Acusações de violação de sigilo e interferência em operações policiais
Segundo a denúncia da PGR, o desembargador Macário Ramos Júdice Neto teria violado o sigilo funcional ao repassar informações confidenciais sobre operações policiais que estavam em fase de preparação. O magistrado, que supostamente mantinha uma amizade com o deputado Rodrigo Bacellar, teria conhecimento detalhado sobre quando e como essas ações seriam realizadas, incluindo encontros pessoais com o parlamentar.
Para a Procuradoria, tanto Bacellar quanto TH Joias também teriam usado seus cargos públicos para atrapalhar investigações direcionadas à facção criminosa. A denúncia cita especificamente a Operação Zargun, deflagrada em setembro do ano passado, que tinha como alvo principal o ex-deputado TH Joias. De acordo com o documento, o êxito da operação foi significativamente comprometido pela atuação dos denunciados.
Detalhes do suposto esquema de obstrução
A PGR alega que TH Joias teve conhecimento prévio da ação policial, o que teria permitido que ele retirasse computadores e outras mídias de seu gabinete na Assembleia Legislativa do Rio (Alerj) e deixasse sua própria residência na véspera da operação. A denúncia afirma que o deputado Rodrigo Bacellar teria sido o responsável por avisar TH Joias sobre a iminente ação policial, algo que, segundo a Procuradoria, o parlamentar já teria admitido em depoimento à Polícia Federal.
O STF agora terá que decidir se aceita ou não a denúncia.
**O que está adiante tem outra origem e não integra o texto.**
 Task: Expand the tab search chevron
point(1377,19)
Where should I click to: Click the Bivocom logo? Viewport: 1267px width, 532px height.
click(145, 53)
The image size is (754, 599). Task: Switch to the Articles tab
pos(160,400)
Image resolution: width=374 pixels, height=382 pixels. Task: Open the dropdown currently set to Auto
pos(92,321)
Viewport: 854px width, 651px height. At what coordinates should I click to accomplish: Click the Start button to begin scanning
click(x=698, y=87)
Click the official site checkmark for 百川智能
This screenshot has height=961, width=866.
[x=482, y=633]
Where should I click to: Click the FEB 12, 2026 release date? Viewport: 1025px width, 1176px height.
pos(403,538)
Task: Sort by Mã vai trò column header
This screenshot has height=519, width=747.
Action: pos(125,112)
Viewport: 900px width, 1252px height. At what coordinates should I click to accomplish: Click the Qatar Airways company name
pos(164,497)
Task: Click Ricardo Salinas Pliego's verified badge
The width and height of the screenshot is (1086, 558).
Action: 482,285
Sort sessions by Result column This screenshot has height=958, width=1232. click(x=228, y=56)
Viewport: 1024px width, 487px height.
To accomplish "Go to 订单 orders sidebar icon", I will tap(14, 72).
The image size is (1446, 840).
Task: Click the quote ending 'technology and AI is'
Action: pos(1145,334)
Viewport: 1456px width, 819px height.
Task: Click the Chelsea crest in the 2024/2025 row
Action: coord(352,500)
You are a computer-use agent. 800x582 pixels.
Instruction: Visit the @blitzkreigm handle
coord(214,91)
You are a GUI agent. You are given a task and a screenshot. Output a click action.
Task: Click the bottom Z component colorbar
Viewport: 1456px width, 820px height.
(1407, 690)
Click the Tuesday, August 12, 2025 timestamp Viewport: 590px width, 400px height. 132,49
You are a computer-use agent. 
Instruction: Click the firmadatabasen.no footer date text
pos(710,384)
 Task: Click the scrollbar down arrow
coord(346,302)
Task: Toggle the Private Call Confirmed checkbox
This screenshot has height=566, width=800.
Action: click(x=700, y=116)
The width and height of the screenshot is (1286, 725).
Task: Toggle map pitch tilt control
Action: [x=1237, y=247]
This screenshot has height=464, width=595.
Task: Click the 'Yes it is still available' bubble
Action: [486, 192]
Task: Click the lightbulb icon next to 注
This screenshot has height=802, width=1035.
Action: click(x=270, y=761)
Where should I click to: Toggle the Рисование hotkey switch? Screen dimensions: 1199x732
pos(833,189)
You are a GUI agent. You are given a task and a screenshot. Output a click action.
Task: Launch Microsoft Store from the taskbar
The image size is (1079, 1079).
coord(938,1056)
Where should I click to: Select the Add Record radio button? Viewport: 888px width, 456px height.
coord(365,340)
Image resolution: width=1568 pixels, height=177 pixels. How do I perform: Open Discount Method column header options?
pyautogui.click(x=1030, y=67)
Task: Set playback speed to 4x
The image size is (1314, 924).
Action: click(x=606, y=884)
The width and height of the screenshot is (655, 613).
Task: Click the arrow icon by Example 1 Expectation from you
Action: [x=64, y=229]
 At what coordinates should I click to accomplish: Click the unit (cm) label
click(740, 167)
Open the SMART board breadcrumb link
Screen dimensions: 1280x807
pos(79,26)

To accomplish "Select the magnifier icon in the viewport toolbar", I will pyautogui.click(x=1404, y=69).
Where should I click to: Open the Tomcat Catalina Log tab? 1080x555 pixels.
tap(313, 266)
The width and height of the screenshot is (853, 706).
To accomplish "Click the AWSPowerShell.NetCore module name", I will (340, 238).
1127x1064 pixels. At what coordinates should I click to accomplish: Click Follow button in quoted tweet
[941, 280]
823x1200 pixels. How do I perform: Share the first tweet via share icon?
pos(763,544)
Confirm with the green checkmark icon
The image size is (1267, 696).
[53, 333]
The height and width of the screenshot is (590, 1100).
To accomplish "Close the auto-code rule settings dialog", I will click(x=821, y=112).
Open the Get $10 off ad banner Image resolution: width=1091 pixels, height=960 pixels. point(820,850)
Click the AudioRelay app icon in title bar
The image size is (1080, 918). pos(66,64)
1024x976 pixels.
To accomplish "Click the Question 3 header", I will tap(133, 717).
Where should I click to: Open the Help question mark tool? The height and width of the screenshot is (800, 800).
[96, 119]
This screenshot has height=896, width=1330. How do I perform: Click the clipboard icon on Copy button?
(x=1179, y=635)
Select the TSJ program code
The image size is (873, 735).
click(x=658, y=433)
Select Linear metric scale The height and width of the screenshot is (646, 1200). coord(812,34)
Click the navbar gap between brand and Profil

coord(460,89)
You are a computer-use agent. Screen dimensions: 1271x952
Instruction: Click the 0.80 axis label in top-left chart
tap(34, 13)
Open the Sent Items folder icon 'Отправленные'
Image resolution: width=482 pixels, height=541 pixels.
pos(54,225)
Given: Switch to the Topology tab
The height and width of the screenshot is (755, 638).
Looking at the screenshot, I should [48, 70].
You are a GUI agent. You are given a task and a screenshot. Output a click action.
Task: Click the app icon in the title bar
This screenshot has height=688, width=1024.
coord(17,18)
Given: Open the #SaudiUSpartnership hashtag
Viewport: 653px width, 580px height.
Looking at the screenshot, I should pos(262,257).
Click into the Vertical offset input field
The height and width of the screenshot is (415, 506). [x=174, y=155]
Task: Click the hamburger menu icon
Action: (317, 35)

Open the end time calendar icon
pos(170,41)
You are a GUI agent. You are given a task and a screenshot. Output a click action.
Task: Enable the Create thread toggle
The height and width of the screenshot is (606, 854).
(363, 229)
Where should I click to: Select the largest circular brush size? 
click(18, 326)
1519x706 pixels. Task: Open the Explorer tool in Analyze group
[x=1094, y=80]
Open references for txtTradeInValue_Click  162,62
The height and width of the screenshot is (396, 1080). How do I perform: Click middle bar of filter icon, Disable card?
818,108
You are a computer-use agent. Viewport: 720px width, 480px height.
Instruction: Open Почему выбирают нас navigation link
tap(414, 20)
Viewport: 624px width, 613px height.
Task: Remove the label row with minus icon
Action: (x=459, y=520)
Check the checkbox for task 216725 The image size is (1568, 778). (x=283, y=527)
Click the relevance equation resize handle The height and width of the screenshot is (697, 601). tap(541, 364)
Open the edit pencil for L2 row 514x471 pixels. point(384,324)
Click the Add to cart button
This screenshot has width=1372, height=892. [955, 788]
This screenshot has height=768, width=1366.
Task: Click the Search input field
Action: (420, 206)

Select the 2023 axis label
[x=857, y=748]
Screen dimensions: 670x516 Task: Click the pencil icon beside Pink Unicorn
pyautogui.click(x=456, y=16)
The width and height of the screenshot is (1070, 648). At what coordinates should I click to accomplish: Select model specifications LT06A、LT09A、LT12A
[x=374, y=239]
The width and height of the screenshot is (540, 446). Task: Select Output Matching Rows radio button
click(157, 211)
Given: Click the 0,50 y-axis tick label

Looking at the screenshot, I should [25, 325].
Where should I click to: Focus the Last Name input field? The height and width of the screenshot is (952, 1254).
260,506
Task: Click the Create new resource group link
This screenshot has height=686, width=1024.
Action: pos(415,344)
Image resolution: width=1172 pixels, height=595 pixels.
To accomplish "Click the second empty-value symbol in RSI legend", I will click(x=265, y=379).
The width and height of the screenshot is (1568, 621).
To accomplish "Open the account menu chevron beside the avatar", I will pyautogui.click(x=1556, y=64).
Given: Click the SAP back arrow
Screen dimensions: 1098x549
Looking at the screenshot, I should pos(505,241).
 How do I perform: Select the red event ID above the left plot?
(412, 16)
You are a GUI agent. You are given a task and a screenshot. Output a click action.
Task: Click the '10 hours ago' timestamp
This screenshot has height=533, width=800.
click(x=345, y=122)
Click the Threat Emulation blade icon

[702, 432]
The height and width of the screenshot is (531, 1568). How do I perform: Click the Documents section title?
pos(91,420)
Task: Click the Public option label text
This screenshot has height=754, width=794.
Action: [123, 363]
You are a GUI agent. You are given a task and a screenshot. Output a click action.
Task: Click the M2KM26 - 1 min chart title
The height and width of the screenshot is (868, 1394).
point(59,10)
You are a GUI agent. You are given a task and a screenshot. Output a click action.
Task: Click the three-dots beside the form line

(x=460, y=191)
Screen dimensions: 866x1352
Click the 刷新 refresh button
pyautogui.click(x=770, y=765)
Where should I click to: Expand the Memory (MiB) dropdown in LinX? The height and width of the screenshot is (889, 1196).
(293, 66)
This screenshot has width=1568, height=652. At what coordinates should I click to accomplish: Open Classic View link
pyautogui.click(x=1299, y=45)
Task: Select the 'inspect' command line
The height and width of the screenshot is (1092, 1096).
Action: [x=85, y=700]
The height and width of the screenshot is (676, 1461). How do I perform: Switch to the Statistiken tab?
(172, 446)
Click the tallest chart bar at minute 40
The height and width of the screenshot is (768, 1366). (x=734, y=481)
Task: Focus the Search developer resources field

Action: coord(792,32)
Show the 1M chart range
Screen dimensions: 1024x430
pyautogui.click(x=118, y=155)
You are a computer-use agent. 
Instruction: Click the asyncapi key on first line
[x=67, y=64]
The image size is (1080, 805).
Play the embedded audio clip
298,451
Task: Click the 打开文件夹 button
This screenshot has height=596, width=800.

Caso a denúncia seja acolhida, os investigados passarão à condição de réus e o processo seguirá seu curso na mais alta corte do país.
Defesa do desembargador contesta as acusações
A defesa do desembargador Macário Ramos Júdice Neto emitiu uma nota afirmando receber com surpresa a denúncia apresentada pela PGR. Os advogados argumentam que a investigação da Polícia Federal contém dados incongruentes, destacando que registros de antenas de telefonia citados no próprio relatório indicariam que o magistrado não se encontrou com o presidente da Alerj, Rodrigo Bacellar, em uma churrascaria na noite de 2 de setembro.
Segundo a defesa, este ponto é central para o pedido de prisão e sua inconsistência colocaria em dúvida as demais alegações. A reportagem tentou contato com os demais denunciados, mas não havia recebido resposta até a última atualização desta matéria.
Este caso evidencia as complexas relações entre poder político, judiciário e crime organizado no estado do Rio de Janeiro, levantando questões sobre a integridade de investigações de alto impacto. A decisão do STF será crucial para determinar o futuro processual dos acusados e para o combate à obstrução da justiça em casos envolvendo facções criminosas.